Wir sind das Kanonenfutter an der vordersten Front

„Systemrelevant“ ist für mich ganz klar das Unwort des Jahres. Ich wusste nicht, welche Aggressionen ein Wort bei mir auslösen kann. Ich arbeite als Pädagogin in einem Hort, also durchgängig unter bedrohlichen und gefährlichen Umständen.
12. Januar 2021 |

Als um 18 Uhr noch geklatscht wurde, und alle Politikerinnen und Medien die Angestellten in so gefährdeten Berufen „in den Himmel“ gelobt haben, da dachte ich mir noch: „Wow, endlich sieht man, wie wichtig wir sind.“

Dann wurde mir allerdings ziemlich schnell klar: Wir sind einfach nur Kanonenfutter an der vordersten Front. Trotzdem war ich noch ziemlich naiv und glaubte wirklich, wir würden wenigstens deutliche Zeichen der Wertschätzung bekommen – angefangen von Bonuszahlungen über dauerhafte Verbesserung der Arbeitsbedingungen. Oder dass zumindest Vorkehrungen für unsere Sicherheit getroffen würden. Mit „uns“ meine ich Angestellte in all diesen Schlüsselberufen, die während der Lockdowns weiter arbeiten und ihr Leben aufs Spiel setzen müssen. Schließlich wurde erstmals öffentlich anerkannt, dass wir dazu an die Front geschickt werden, damit andere überhaupt noch ihren Alltag bestreiten oder auch arbeiten gehen können. Ich habe mir wirklich eine deutliche Verbesserung unserer Situation erwartet.

Es sind ja genau wir Angestellte in den „systemrelevanten“ Berufen; in den Spitälern, in der Pflege, in der Elementarpädagogik, den Schulen, in den Supermärkten, den Verkehrsbetrieben usw., die oft die schlechtesten Löhne und miesesten Arbeitsbedingungen haben. Ohne uns würde alles zusammenbrechen, das meinen die da oben mit „systemrelevant“, und trotzdem hat sich für uns nichts geändert. Wir arbeiten genauso wie davor, oder es geht uns noch schlechter: weil sich so viele von uns anstecken und an Covid-19 erkranken, und weil so viele sprichwörtlich ausbrennen, müssen diejenigen, die übrig bleiben, noch härter arbeiten.

Von der Regierung haben wir tolle Vorgaben bekommen: waschts euch die Hände und haltets Abstand. Aber wer mit Kindern arbeitet, weiß, dass man das nicht 1:1 umsetzen kann. Vor allem das Abstand halten ist wegen des Alters der Kinder oder wegen der räumlichen Enge praktisch unmöglich. Bis heute wurden in unserem Haus schon vier Kinder und fünf Elternteile positiv auf Corona getestet.

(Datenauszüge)

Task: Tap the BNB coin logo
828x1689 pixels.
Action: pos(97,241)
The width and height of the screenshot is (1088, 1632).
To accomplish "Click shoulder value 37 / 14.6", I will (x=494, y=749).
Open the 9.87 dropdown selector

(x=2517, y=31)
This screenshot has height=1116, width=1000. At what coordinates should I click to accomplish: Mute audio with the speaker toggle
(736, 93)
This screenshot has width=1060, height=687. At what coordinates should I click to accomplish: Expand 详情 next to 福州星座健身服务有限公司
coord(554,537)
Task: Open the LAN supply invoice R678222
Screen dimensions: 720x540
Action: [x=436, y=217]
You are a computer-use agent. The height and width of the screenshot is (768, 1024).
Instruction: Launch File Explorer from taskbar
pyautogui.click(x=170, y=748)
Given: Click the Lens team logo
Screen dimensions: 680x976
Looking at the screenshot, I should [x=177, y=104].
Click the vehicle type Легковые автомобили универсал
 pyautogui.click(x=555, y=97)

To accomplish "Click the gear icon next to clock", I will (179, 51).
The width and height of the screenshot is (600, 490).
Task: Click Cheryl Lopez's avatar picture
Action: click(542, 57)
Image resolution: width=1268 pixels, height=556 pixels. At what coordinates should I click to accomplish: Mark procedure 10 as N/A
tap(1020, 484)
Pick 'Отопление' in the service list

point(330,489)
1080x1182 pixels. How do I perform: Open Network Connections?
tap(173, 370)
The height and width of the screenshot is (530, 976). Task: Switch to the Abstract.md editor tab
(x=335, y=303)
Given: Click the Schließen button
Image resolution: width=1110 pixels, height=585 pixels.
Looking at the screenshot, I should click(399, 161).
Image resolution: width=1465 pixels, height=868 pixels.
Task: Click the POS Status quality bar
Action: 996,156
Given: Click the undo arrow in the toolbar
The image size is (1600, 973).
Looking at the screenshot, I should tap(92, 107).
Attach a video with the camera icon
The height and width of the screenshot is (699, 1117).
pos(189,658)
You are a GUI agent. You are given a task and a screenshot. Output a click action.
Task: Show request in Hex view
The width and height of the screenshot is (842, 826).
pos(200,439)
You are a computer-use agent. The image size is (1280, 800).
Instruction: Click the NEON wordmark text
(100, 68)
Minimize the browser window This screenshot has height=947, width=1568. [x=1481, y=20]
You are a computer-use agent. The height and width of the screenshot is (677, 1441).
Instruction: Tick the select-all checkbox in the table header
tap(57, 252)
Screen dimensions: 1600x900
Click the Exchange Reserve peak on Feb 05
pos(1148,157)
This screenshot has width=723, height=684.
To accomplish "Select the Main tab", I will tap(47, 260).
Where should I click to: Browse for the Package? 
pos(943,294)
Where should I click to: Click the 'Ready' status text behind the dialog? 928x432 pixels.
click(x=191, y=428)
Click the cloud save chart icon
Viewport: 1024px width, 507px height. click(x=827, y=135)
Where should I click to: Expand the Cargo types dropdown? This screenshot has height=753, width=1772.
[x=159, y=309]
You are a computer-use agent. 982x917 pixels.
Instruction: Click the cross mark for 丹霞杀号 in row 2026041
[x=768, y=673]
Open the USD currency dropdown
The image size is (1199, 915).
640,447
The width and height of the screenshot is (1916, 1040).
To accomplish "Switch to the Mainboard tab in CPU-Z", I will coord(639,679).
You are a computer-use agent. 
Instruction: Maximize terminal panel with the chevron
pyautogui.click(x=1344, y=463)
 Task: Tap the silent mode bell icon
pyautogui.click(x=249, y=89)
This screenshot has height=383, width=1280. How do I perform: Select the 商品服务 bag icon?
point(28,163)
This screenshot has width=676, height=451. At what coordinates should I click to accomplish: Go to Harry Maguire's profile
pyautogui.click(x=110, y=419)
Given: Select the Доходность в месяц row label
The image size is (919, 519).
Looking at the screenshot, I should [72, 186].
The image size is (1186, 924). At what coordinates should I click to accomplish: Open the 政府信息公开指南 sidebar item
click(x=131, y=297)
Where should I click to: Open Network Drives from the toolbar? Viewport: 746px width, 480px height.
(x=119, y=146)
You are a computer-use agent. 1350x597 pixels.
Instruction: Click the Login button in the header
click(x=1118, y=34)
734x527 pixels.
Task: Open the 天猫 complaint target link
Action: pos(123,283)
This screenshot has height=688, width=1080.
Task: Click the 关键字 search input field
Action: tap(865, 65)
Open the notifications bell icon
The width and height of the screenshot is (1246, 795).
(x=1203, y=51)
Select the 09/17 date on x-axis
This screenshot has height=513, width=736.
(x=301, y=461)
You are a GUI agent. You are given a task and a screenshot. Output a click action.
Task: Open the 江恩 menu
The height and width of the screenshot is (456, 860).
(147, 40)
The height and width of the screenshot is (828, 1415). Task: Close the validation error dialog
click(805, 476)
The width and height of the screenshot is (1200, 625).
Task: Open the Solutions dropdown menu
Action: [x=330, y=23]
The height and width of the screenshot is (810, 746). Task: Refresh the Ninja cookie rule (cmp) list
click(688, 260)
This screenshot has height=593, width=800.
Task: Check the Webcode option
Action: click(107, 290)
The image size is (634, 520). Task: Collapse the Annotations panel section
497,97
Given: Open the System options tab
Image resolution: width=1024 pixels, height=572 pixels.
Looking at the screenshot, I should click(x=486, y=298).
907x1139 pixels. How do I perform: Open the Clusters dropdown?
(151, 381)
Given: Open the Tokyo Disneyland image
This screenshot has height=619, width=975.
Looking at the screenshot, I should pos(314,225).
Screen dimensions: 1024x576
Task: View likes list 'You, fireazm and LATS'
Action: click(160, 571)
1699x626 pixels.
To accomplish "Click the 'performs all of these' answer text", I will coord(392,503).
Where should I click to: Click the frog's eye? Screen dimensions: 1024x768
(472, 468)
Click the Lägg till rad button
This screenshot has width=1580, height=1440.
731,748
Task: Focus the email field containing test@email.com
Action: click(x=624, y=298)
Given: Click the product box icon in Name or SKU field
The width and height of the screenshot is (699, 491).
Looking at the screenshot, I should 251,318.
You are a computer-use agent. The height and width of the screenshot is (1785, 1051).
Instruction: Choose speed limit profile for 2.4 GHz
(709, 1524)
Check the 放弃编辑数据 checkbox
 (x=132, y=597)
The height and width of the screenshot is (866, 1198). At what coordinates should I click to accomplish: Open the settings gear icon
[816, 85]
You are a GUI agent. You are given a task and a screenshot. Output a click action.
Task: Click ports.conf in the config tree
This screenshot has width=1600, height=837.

Aufgaben:
1. Kopiere eine Passage aus dem Beitrag über systemrelevante Berufe wortgetreu. Setze bei den Worten „Es sind ja genau“ an und ende mit „noch härter arbeiten.“.
2. Nenne alle Bereiche, die der Beitrag in seiner Aufzählung der „systemrelevanten“ Berufe anführt.
Die Einträge haben hierfür keine Bedeutung.

Lösungen:
1.
Es sind ja genau wir Angestellte in den „systemrelevanten“ Berufen; in den Spitälern, in der Pflege, in der Elementarpädagogik, den Schulen, in den Supermärkten, den Verkehrsbetrieben usw., die oft die schlechtesten Löhne und miesesten Arbeitsbedingungen haben. Ohne uns würde alles zusammenbrechen, das meinen die da oben mit „systemrelevant“, und trotzdem hat sich für uns nichts geändert. Wir arbeiten genauso wie davor, oder es geht uns noch schlechter: weil sich so viele von uns anstecken und an Covid-19 erkranken, und weil so viele sprichwörtlich ausbrennen, müssen diejenigen, die übrig bleiben, noch härter arbeiten.

2. Spitälern, Pflege, Elementarpädagogik, Schulen, Supermärkten, Verkehrsbetrieben